A Nail in the Head
DR. JOHN McCLANAHAN TATE faithfully served the citizens of the Greenville area of Virginia’s southern Augusta County as their physician from 1853 up until his death of Bright’s disease in December 1896. In those 43 years, he treated probably too many accidents to count, but he certainly had to remember the bizarre case of Mary C. Taylor, a Greenville woman who claimed to cure her splitting headaches by a very unusual means.
On July 16, 1875, word reached Dr. Tate at his home that Mrs. Taylor, the 35-year-old wife of Robert Taylor and the mother of seven children, Lucy, Augusta, Elizabeth, Mary, Malinda, John, and Irvine, needed prompt medical attention. Upon arriving at the Taylor home about three miles outside of Greenville, Mrs.
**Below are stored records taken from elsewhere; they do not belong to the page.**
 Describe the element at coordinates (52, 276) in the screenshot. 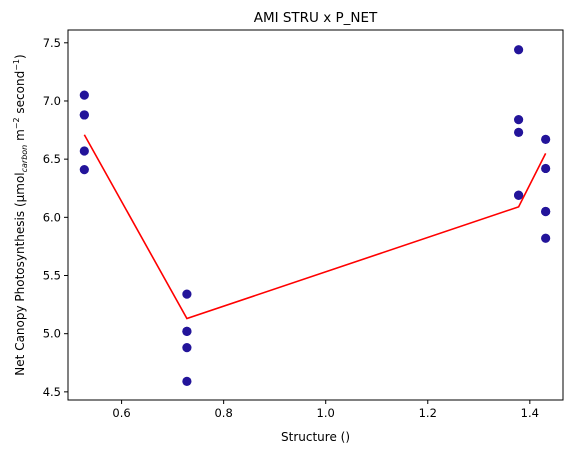

I see `y-tick-label-2: 5.5` at that location.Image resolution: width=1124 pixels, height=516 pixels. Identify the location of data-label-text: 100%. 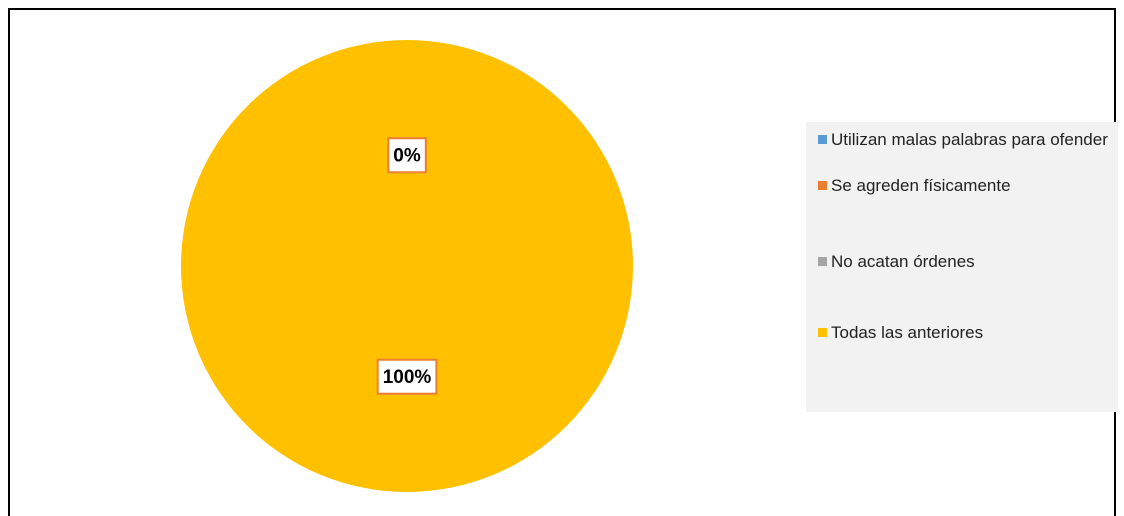
(408, 378).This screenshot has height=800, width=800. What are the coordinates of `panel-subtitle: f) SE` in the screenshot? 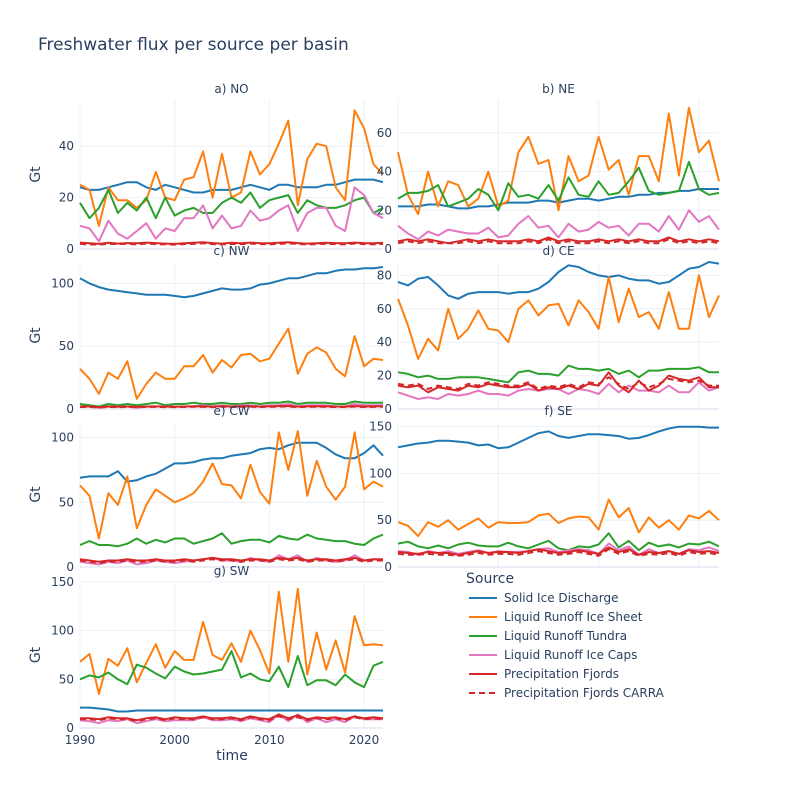 It's located at (559, 411).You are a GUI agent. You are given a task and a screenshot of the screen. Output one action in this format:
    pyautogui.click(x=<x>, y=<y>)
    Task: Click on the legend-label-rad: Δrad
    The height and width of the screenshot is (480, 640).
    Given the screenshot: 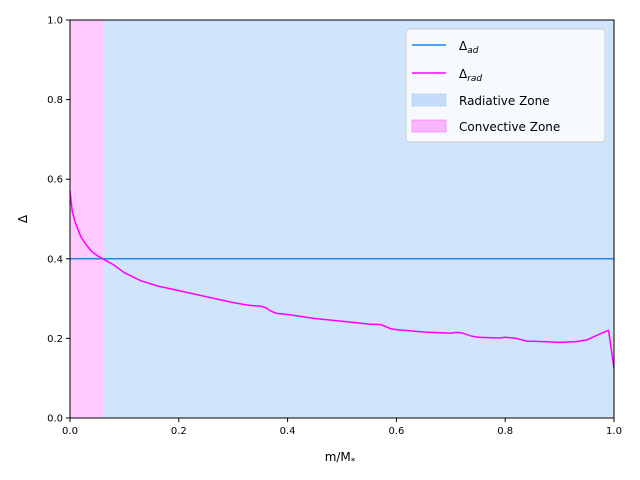 What is the action you would take?
    pyautogui.click(x=470, y=76)
    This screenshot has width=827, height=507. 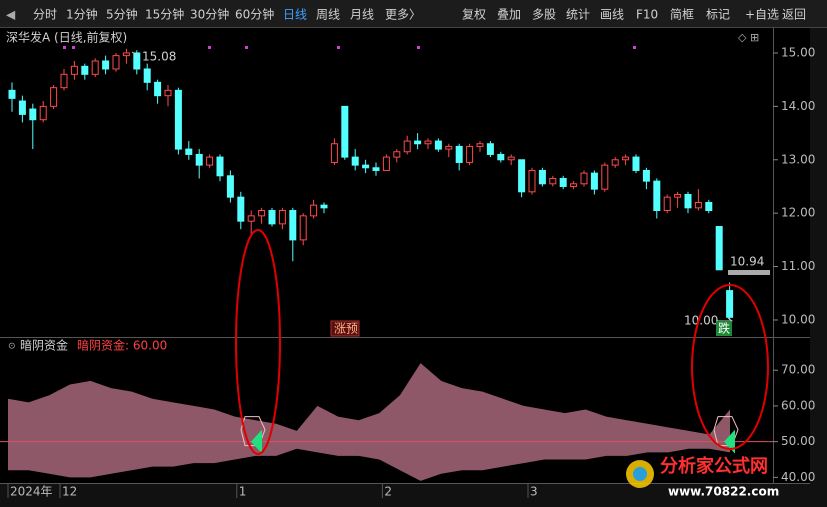 What do you see at coordinates (701, 321) in the screenshot?
I see `annotation: 10.00` at bounding box center [701, 321].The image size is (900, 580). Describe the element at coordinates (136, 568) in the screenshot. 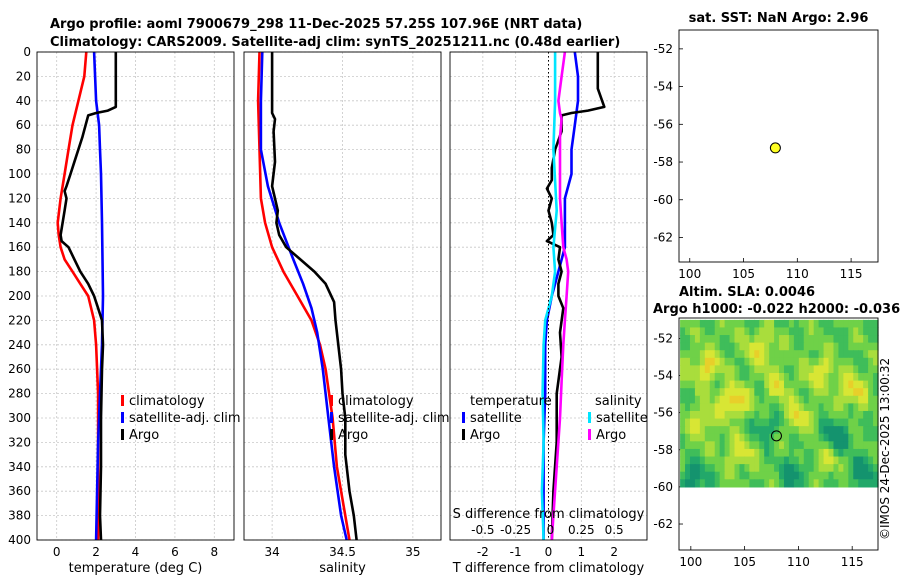

I see `x-axis-label: temperature (deg C)` at that location.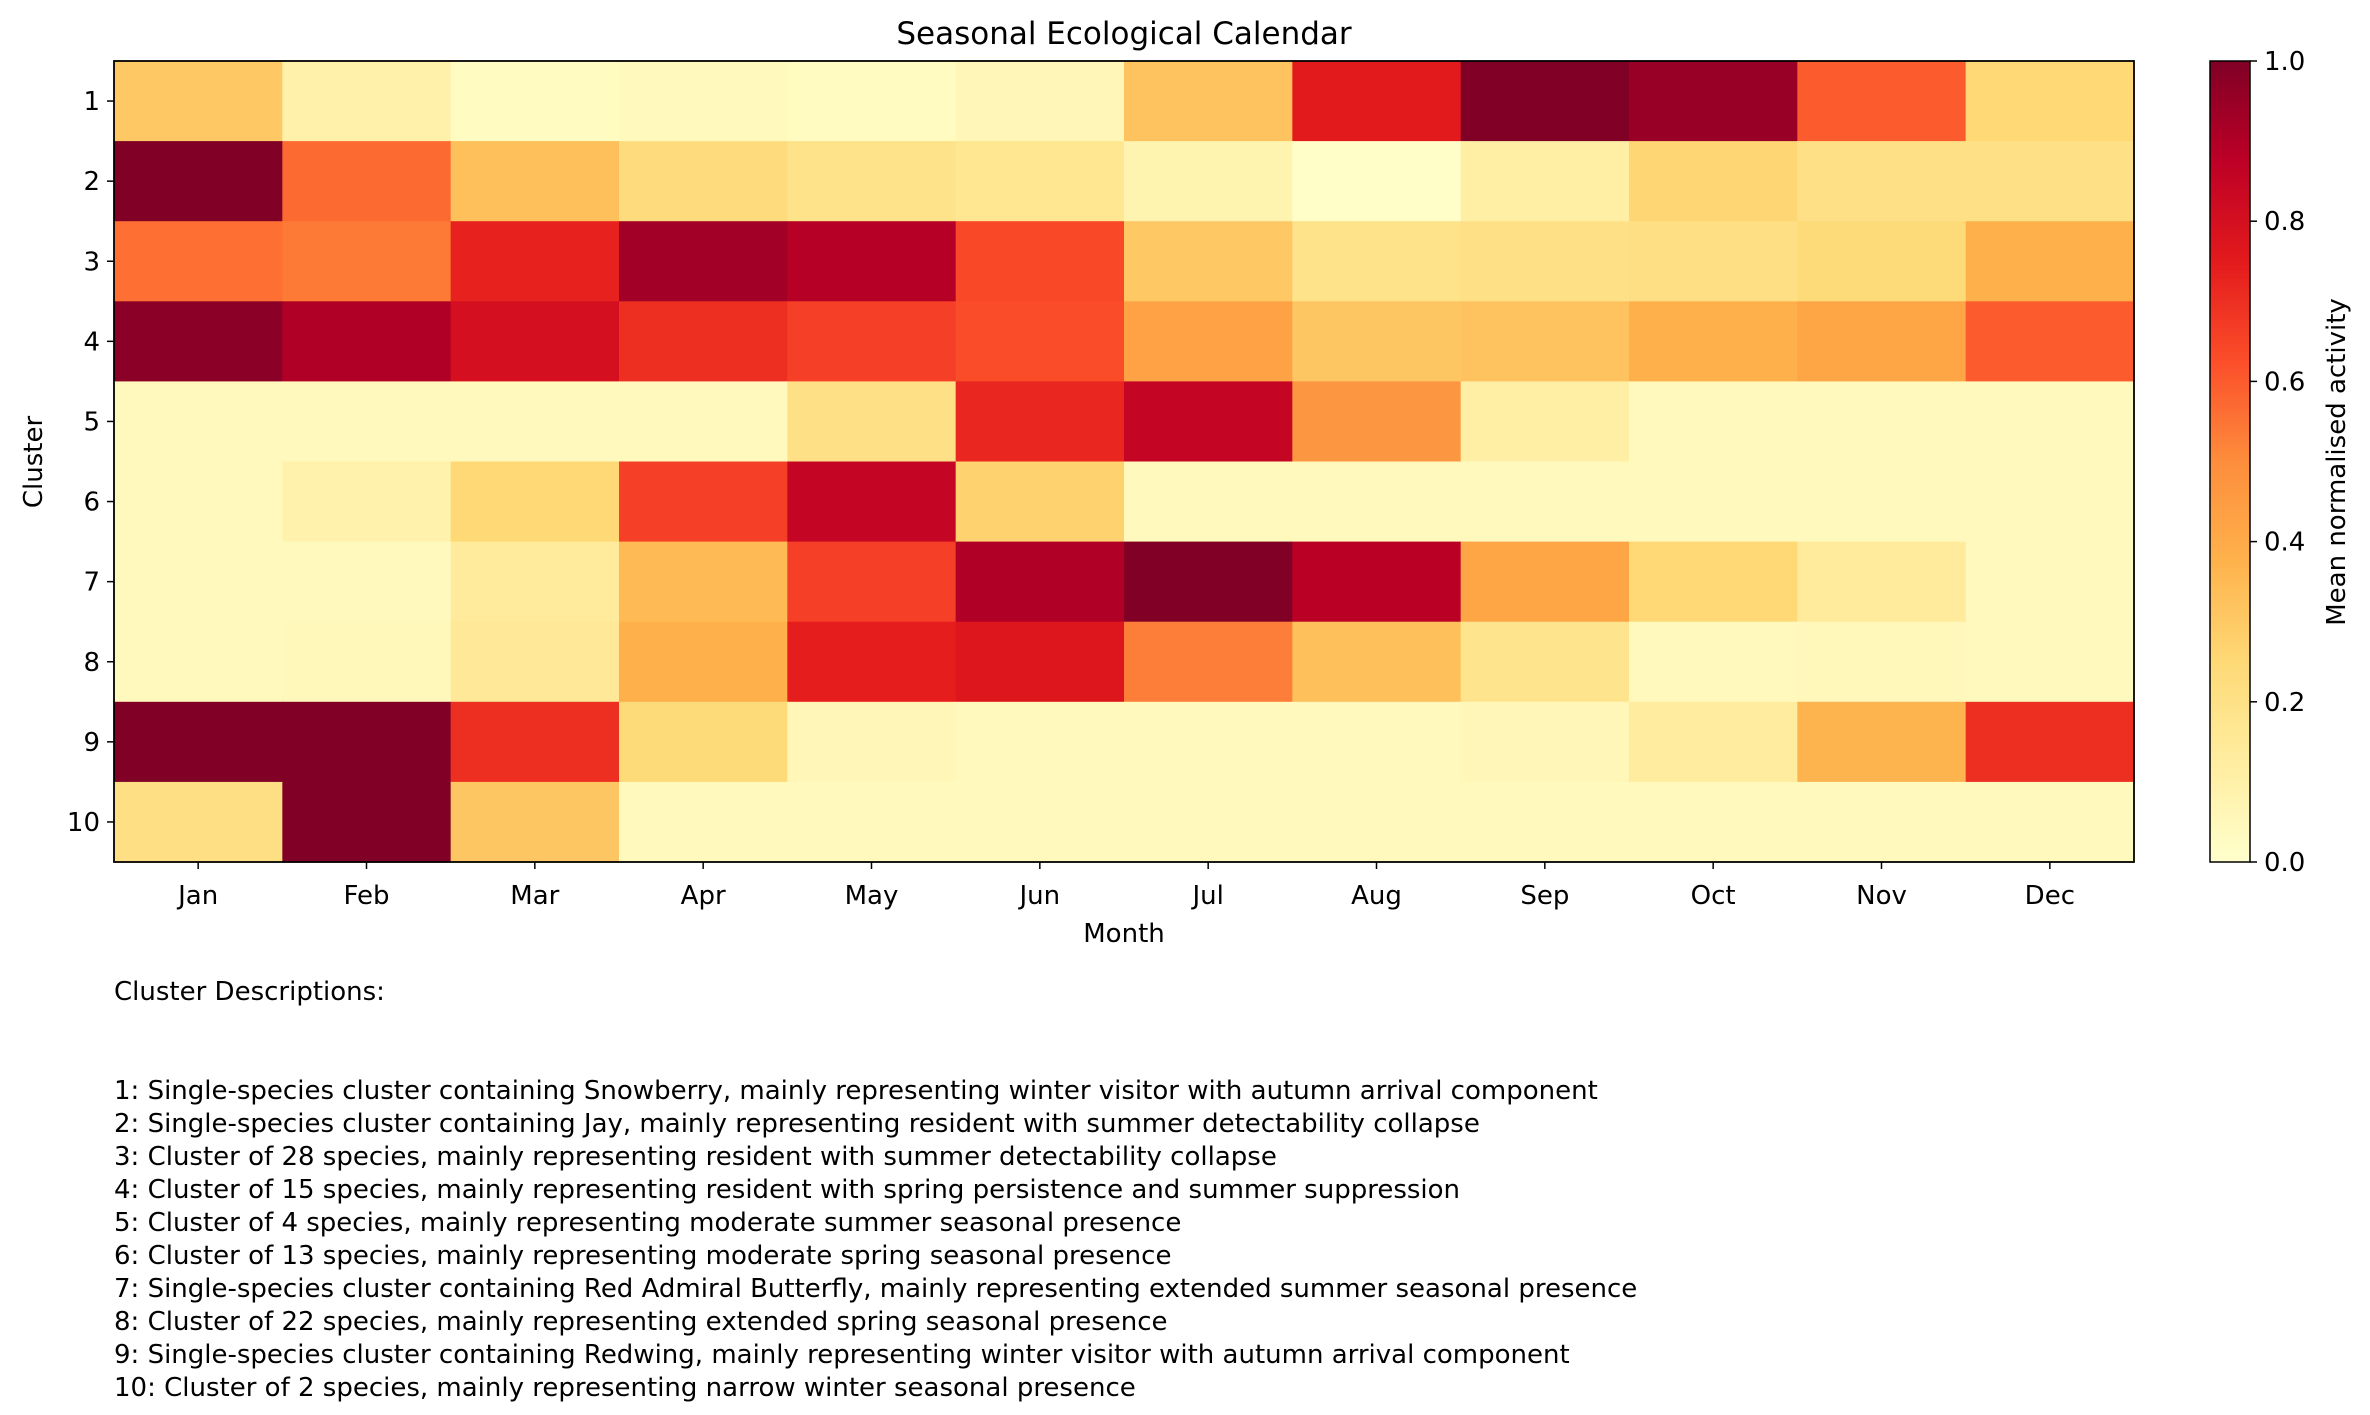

Taylor’s second-oldest daughter, 16-year-old Augusta, met the doctor at the gate and anxiously explained that while combing her mother’s hair, the comb hung on something on the back of her head. Separating the strands, the girl discovered to her horror a nail driven into her mother’s skull almost up to the head.
Upon examination by Dr. Tate, the eerily composed Mary confessed that four days earlier she had been driven to the brink of insanity by violent headaches, so she took the flat side of a hatchet and drove a 6-penny (2” long) nail into her skull herself in a last-ditch attempt to stop them. Upon her daughter’s discovery, she had begged the girl to keep her unusual “cure” a secret, but the mortified Augusta called Dr. Tate anyway.
According to the Staunton Vindicator newspaper, Dr. Tate convinced Mary that the nail had to be removed because of the potentially deadly tetanus risk, despite her fervent claims that she wanted the nail left alone because her headaches had finally ceased. Still, using a farrier’s horseshoe nail puller, and “with much difficulty” and with “the use of some force,” Dr. Tate was finally able to extract the nail from Mrs. Taylor’s skull. He treated the exterior of the wound with a period-appropriate dressing.
After the extraction Augusta explained to Dr. Tate in confidence that her mother had in the recent past been a patient at Western State Lunatic Asylum (now Western State Hospital) in Staunton, and for some time had been considered “partially deranged.”
Is it possible the “deranged” woman by dumb luck stumbled upon a cure for both headaches and her form of derangement? The Alexandria Gazette reported July 26 that “The patient is doing well … The strangest thing about it is that Mrs. Taylor’s mind has been perfectly restored by this remarkable operation.”
By 1880 Mary seemed to have recovered well enough to have two more children, Hayden in late 1875 and Katie in 1877. There is no record she ever returned to Western State Asylum.
“It is a very remarkable case,” reported the Richmond Daily Dispatch, “and one of much interest to the medical community.”